## Stored entries

"""

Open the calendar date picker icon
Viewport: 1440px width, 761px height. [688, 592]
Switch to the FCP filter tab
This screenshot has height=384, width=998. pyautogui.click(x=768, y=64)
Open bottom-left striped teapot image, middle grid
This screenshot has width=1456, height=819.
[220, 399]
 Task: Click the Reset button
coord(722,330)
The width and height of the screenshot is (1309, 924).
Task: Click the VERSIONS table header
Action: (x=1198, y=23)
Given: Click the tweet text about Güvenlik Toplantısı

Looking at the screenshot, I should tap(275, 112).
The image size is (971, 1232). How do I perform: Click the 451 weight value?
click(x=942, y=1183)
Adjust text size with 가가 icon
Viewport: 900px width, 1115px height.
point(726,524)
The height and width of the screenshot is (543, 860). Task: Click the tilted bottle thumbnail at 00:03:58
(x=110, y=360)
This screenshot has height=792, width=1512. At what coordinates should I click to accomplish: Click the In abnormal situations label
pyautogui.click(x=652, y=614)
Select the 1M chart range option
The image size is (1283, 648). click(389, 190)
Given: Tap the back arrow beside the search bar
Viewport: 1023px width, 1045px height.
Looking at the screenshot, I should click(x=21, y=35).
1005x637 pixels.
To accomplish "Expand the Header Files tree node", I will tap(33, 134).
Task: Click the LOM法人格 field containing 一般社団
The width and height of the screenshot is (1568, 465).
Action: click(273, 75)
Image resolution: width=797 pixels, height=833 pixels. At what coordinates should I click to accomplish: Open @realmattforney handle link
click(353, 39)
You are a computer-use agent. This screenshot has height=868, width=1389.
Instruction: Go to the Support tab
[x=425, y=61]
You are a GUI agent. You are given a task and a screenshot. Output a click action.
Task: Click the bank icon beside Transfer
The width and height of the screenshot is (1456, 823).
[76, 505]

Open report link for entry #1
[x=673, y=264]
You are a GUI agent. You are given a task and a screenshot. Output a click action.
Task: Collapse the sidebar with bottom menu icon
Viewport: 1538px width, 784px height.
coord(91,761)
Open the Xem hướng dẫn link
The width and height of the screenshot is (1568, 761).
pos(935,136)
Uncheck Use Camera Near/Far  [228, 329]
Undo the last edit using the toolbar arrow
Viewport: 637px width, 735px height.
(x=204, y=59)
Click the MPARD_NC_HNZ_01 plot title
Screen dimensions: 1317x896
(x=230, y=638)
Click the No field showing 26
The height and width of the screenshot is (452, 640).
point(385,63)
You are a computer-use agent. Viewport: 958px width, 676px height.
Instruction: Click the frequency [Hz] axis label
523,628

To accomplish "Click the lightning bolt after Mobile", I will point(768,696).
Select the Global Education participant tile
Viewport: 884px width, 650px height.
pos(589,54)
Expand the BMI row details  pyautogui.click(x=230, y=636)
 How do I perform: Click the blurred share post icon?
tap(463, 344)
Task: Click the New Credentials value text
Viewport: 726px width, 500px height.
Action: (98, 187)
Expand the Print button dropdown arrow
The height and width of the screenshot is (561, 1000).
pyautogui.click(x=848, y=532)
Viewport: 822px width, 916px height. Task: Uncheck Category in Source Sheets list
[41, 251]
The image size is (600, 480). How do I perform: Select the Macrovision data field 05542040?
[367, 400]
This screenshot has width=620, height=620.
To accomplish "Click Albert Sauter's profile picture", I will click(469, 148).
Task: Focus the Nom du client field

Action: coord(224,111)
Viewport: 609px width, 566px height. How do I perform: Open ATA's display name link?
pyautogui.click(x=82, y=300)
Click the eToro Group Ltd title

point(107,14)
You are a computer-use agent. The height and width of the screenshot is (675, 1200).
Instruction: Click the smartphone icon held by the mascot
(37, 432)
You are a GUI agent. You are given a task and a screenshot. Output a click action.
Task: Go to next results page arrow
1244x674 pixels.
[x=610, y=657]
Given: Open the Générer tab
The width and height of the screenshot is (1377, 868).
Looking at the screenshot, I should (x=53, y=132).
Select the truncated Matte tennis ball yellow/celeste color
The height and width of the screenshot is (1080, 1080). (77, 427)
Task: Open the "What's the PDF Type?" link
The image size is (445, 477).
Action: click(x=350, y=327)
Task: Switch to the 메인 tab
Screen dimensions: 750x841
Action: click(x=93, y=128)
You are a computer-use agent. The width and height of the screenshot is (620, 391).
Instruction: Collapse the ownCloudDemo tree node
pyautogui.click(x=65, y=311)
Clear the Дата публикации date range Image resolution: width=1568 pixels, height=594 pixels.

"""

## TASK DETAILS
Without altering a single word, transcribe the entries above.

## YOUR SOLUTION
Open the calendar date picker icon
Viewport: 1440px width, 761px height. [688, 592]
Switch to the FCP filter tab
This screenshot has height=384, width=998. pyautogui.click(x=768, y=64)
Open bottom-left striped teapot image, middle grid
This screenshot has width=1456, height=819.
[220, 399]
 Task: Click the Reset button
coord(722,330)
The width and height of the screenshot is (1309, 924).
Task: Click the VERSIONS table header
Action: (x=1198, y=23)
Given: Click the tweet text about Güvenlik Toplantısı

Looking at the screenshot, I should tap(275, 112).
The image size is (971, 1232). How do I perform: Click the 451 weight value?
click(x=942, y=1183)
Adjust text size with 가가 icon
Viewport: 900px width, 1115px height.
point(726,524)
The height and width of the screenshot is (543, 860). Task: Click the tilted bottle thumbnail at 00:03:58
(x=110, y=360)
This screenshot has height=792, width=1512. At what coordinates should I click to accomplish: Click the In abnormal situations label
pyautogui.click(x=652, y=614)
Select the 1M chart range option
The image size is (1283, 648). click(389, 190)
Given: Tap the back arrow beside the search bar
Viewport: 1023px width, 1045px height.
Looking at the screenshot, I should click(x=21, y=35).
1005x637 pixels.
To accomplish "Expand the Header Files tree node", I will tap(33, 134).
Task: Click the LOM法人格 field containing 一般社団
The width and height of the screenshot is (1568, 465).
Action: click(273, 75)
Image resolution: width=797 pixels, height=833 pixels. At what coordinates should I click to accomplish: Open @realmattforney handle link
click(353, 39)
You are a computer-use agent. This screenshot has height=868, width=1389.
Instruction: Go to the Support tab
[x=425, y=61]
You are a GUI agent. You are given a task and a screenshot. Output a click action.
Task: Click the bank icon beside Transfer
The width and height of the screenshot is (1456, 823).
[76, 505]

Open report link for entry #1
[x=673, y=264]
You are a GUI agent. You are given a task and a screenshot. Output a click action.
Task: Collapse the sidebar with bottom menu icon
Viewport: 1538px width, 784px height.
coord(91,761)
Open the Xem hướng dẫn link
The width and height of the screenshot is (1568, 761).
pos(935,136)
Uncheck Use Camera Near/Far  [228, 329]
Undo the last edit using the toolbar arrow
Viewport: 637px width, 735px height.
(x=204, y=59)
Click the MPARD_NC_HNZ_01 plot title
Screen dimensions: 1317x896
(x=230, y=638)
Click the No field showing 26
The height and width of the screenshot is (452, 640).
point(385,63)
You are a computer-use agent. Viewport: 958px width, 676px height.
Instruction: Click the frequency [Hz] axis label
523,628

To accomplish "Click the lightning bolt after Mobile", I will point(768,696).
Select the Global Education participant tile
Viewport: 884px width, 650px height.
pos(589,54)
Expand the BMI row details  pyautogui.click(x=230, y=636)
 How do I perform: Click the blurred share post icon?
tap(463, 344)
Task: Click the New Credentials value text
Viewport: 726px width, 500px height.
Action: (98, 187)
Expand the Print button dropdown arrow
The height and width of the screenshot is (561, 1000).
pyautogui.click(x=848, y=532)
Viewport: 822px width, 916px height. Task: Uncheck Category in Source Sheets list
[41, 251]
The image size is (600, 480). How do I perform: Select the Macrovision data field 05542040?
[367, 400]
This screenshot has width=620, height=620.
To accomplish "Click Albert Sauter's profile picture", I will click(469, 148).
Task: Focus the Nom du client field

Action: coord(224,111)
Viewport: 609px width, 566px height. How do I perform: Open ATA's display name link?
pyautogui.click(x=82, y=300)
Click the eToro Group Ltd title

point(107,14)
You are a computer-use agent. The height and width of the screenshot is (675, 1200).
Instruction: Click the smartphone icon held by the mascot
(37, 432)
You are a GUI agent. You are given a task and a screenshot. Output a click action.
Task: Go to next results page arrow
1244x674 pixels.
[x=610, y=657]
Given: Open the Générer tab
The width and height of the screenshot is (1377, 868).
Looking at the screenshot, I should (x=53, y=132).
Select the truncated Matte tennis ball yellow/celeste color
The height and width of the screenshot is (1080, 1080). (77, 427)
Task: Open the "What's the PDF Type?" link
The image size is (445, 477).
Action: click(x=350, y=327)
Task: Switch to the 메인 tab
Screen dimensions: 750x841
Action: click(x=93, y=128)
You are a computer-use agent. The width and height of the screenshot is (620, 391).
Instruction: Collapse the ownCloudDemo tree node
pyautogui.click(x=65, y=311)
Clear the Дата публикации date range Image resolution: width=1568 pixels, height=594 pixels.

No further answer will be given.